Coming back to my opening line, “I can wear whatever I want. It’s my life. God does not love me any lesser for my outer appearance and what really counts is the inside”, ofcourse God loves us all for our inner thoughts and action rather than our outer appearances, but the real question is this: Do you really think that a person who claimed to be worth loving and yet show disrespect to Him in His Home, is actually worth being loved? Or are we going to fool ourselves endlessly by bringing up irrelevant topics like the fact that some people who dress up decently at Church are being hypocritical... How does that affect you in any way? That’s the hypocrites’ problem. God will deal with them on Judgment Day. Whereas in your case, not only are you being disrespectful, you are also creating a whole lot of unnecessary distractions…

Hence as a conclusion, comes the proverbial question: As a responsible Mizo adult settling outside Mizoram, are we all doing enough about the dress codes at our Mizo Church services? Giving them the “evil eye” or gossiping behind their back will not suffice. We need to walk up to such people and tell them frankly but politely, face to face, that such dress codes will not be tolerated and that maybe they might be better off not coming to Church at all if they are going to continue dressing up that way… Sometimes it might even be proper to ask such people to leave the Church premises right in the middle of the service infront of everyone… the embarrassment will not only assure them of ever repeating that again but will also make others think twice before putting on that skimpy outfit. Do we have the guts to tell them that? Or are we going to spend the rest of our lives bitching about that particular person “eeee kha nu kha maw? BiakInah a rawn in chei hot thei rapssss” without anyone ever actually telling the person that he/she is out of place?

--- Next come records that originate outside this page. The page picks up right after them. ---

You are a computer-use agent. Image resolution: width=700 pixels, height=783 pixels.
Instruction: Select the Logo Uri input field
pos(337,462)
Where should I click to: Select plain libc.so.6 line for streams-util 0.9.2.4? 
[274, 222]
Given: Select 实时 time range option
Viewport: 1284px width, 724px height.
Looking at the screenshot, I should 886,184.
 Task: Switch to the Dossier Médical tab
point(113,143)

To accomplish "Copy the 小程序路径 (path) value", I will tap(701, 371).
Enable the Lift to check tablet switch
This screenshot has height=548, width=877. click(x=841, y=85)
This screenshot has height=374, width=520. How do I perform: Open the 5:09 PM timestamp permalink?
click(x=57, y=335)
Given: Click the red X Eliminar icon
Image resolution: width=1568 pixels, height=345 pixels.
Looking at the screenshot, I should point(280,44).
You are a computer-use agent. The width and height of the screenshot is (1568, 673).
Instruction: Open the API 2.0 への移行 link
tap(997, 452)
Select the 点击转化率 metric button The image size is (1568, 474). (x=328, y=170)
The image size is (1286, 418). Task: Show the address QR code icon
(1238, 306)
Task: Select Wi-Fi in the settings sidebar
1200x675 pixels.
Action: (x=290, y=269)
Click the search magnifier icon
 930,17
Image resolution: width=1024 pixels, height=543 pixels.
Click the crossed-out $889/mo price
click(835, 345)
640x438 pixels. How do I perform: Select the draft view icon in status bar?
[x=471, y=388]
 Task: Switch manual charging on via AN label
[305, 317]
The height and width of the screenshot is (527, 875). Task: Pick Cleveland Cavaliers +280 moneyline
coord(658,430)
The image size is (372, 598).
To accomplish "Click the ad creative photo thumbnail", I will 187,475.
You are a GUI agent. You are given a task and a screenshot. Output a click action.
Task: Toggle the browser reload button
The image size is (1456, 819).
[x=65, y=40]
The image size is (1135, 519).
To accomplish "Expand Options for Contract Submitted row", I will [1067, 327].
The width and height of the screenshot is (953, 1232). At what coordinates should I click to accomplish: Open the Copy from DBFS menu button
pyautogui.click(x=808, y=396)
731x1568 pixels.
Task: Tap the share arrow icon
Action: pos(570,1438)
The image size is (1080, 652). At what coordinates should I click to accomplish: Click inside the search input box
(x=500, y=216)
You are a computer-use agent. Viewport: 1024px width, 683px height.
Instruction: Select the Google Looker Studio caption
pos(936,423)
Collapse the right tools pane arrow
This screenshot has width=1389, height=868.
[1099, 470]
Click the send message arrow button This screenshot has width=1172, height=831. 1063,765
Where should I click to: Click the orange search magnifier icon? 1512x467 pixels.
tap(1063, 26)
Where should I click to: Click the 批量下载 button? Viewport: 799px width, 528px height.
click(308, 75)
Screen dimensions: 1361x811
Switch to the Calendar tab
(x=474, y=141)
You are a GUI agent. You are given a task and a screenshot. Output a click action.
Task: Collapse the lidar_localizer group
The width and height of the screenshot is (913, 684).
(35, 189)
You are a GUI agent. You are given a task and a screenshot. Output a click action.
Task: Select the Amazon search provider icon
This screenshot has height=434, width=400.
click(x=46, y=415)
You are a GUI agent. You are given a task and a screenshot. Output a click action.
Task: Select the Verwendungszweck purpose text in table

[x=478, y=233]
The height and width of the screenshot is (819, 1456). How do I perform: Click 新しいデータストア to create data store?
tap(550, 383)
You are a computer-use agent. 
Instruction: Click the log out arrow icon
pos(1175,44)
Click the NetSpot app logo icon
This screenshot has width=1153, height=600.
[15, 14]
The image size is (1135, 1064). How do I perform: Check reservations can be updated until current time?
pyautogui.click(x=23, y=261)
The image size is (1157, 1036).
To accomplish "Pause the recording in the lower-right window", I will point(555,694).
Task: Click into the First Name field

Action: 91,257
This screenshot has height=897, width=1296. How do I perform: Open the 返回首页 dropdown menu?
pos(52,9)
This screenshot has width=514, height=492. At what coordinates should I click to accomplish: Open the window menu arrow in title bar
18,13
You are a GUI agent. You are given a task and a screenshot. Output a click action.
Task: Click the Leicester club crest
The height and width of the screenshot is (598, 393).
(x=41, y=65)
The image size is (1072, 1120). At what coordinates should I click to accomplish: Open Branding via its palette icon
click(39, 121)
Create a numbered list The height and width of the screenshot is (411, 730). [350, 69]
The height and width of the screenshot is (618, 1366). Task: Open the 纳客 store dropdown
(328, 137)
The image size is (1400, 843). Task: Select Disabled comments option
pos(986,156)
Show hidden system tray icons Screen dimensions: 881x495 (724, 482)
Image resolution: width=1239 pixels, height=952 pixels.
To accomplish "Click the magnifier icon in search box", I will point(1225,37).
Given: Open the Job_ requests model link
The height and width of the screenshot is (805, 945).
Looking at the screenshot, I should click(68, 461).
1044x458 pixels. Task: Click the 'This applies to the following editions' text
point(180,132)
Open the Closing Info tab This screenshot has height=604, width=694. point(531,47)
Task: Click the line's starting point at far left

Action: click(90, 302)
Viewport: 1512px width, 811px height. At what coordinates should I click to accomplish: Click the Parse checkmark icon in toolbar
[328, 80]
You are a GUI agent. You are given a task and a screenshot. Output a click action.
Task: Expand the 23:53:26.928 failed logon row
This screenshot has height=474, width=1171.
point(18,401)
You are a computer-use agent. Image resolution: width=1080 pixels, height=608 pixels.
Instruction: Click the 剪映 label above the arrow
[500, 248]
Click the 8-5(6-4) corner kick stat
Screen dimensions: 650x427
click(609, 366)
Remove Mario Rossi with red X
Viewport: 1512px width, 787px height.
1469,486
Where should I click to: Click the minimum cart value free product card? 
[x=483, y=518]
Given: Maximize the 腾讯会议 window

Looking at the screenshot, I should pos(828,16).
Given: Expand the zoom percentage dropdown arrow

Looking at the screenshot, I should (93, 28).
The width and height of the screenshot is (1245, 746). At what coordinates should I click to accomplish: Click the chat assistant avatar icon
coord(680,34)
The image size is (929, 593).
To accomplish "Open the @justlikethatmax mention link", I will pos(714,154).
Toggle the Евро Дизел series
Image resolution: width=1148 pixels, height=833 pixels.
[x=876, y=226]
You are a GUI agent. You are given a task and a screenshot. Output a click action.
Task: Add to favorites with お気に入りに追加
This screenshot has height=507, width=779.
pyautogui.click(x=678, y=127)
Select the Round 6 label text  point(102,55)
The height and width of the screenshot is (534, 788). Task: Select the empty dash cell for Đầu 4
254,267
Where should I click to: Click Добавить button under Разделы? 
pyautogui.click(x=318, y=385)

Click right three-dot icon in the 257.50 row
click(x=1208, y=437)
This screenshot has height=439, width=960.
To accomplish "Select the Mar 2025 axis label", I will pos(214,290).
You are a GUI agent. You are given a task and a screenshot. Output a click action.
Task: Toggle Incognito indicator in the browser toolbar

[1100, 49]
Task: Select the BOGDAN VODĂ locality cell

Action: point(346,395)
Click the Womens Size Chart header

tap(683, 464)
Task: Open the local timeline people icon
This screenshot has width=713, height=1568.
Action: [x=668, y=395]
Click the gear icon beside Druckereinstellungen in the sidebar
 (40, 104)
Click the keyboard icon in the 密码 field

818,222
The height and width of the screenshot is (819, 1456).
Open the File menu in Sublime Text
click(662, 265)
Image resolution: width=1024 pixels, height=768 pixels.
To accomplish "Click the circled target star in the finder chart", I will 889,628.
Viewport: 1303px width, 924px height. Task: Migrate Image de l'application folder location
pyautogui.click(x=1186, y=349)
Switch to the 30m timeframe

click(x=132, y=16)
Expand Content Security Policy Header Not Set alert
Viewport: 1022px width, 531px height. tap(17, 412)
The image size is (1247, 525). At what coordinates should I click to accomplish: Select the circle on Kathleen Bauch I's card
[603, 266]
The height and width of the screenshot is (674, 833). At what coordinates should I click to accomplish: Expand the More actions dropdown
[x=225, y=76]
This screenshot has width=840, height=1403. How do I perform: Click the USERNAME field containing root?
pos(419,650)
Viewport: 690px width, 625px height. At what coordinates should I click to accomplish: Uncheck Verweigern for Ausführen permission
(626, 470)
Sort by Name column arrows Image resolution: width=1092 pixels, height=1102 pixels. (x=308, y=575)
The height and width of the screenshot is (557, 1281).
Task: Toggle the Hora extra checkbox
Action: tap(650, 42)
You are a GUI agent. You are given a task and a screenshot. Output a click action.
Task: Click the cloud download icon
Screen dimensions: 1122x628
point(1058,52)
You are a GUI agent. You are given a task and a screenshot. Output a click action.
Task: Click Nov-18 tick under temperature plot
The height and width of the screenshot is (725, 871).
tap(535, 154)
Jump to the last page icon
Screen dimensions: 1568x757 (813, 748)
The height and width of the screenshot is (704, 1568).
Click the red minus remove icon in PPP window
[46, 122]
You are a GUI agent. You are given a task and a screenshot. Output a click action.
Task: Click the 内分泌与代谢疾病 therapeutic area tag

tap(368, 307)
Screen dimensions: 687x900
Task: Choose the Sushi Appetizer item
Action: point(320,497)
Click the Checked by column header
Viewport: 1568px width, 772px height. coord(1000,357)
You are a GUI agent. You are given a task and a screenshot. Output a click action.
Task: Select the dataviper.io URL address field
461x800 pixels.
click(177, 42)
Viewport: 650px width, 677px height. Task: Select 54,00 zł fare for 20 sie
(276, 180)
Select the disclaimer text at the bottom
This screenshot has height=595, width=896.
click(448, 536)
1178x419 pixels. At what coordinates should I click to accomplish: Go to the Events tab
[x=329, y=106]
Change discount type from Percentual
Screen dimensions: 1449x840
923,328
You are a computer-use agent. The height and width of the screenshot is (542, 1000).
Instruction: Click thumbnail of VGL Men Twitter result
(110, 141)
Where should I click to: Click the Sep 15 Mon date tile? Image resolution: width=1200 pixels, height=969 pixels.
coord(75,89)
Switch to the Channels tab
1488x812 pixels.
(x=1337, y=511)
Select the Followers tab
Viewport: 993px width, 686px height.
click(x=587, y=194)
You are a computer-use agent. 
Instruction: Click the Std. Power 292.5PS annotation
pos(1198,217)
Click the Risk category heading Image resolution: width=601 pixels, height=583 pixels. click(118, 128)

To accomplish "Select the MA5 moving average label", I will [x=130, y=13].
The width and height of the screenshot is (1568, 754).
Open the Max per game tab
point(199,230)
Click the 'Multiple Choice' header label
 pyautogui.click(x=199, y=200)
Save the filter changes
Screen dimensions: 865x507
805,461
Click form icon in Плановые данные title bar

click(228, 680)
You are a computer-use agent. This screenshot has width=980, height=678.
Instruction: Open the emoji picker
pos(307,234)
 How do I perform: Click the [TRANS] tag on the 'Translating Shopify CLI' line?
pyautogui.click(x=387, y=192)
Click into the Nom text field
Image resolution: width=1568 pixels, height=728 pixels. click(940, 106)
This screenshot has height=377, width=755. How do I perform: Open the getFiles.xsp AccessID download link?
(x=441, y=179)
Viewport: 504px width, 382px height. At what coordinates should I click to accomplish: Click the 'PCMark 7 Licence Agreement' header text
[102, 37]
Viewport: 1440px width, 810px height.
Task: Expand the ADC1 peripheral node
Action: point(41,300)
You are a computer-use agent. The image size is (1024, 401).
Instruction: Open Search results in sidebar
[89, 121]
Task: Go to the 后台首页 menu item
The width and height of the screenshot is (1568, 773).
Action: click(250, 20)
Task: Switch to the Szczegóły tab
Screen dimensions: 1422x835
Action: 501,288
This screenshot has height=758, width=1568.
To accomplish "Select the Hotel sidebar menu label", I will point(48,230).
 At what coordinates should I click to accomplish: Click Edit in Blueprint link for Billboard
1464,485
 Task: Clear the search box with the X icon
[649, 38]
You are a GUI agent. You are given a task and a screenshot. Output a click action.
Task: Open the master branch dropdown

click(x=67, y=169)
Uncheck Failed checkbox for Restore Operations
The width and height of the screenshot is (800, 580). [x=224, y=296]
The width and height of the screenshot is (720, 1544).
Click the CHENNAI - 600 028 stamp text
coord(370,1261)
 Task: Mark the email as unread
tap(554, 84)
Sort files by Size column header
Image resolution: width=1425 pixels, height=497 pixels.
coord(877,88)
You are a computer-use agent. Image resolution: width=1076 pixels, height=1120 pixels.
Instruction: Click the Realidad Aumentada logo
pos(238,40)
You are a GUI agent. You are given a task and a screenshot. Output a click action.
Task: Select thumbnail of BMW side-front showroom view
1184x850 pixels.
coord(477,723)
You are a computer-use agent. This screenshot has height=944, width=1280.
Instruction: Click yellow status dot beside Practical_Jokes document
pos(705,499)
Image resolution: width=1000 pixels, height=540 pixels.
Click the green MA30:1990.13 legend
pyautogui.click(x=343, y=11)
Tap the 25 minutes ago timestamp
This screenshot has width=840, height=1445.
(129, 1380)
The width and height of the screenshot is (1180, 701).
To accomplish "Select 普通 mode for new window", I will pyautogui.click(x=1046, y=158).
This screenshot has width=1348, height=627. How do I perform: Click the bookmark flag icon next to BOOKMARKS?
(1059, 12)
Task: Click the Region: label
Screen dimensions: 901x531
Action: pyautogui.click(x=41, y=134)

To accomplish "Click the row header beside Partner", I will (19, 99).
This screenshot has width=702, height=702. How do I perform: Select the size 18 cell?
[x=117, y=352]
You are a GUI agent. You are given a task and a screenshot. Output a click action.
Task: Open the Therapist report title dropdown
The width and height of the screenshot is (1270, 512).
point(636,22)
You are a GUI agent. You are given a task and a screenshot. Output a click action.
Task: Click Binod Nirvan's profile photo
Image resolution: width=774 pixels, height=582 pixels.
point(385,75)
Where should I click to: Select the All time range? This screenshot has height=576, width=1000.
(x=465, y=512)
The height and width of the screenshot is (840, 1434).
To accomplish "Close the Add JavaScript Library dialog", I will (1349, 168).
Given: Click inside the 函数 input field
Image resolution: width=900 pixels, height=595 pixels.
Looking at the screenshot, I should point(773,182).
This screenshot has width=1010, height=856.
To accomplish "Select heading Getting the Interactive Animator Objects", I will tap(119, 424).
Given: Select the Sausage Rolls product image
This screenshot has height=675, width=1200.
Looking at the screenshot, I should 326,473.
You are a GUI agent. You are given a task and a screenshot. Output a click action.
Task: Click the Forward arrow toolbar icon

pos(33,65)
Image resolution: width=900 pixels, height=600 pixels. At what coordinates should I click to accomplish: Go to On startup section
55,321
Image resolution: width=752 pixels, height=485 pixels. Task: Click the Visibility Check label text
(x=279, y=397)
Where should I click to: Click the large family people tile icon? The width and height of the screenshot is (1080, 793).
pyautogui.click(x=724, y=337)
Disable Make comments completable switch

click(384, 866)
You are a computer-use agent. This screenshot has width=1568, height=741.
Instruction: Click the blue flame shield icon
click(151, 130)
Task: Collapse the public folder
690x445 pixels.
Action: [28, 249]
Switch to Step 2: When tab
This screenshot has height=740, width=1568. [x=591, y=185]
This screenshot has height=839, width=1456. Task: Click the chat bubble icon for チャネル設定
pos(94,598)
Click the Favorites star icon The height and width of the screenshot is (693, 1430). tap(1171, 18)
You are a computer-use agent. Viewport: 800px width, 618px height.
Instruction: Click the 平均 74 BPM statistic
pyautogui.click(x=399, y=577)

Less gossip, more action, that is the key to our progressive development. Trust me, we Mizos have an advantage over our non-Mizo Christian friends when it comes to this. At many non-Mizo Christian services that I’ve been to, the Churchgoers don’t know each other personally, whereas our Mizo Church services are more of a community thing. Jonathan (Anglo) whom I befriended at an English Church service back in Hyderabad once told me that there are always such elements at every Church, but there was nothing much they could do about it since they don’t know them and there was also a question of privacy and wanting more people to attend the mass etc. But among our close knitted Mizo society, we can indeed do the needful. The question is this: The next time you see such a person at Church, will you rise to the occasion and tell that person it’s not right? The power to make the change rest in your hands my friends.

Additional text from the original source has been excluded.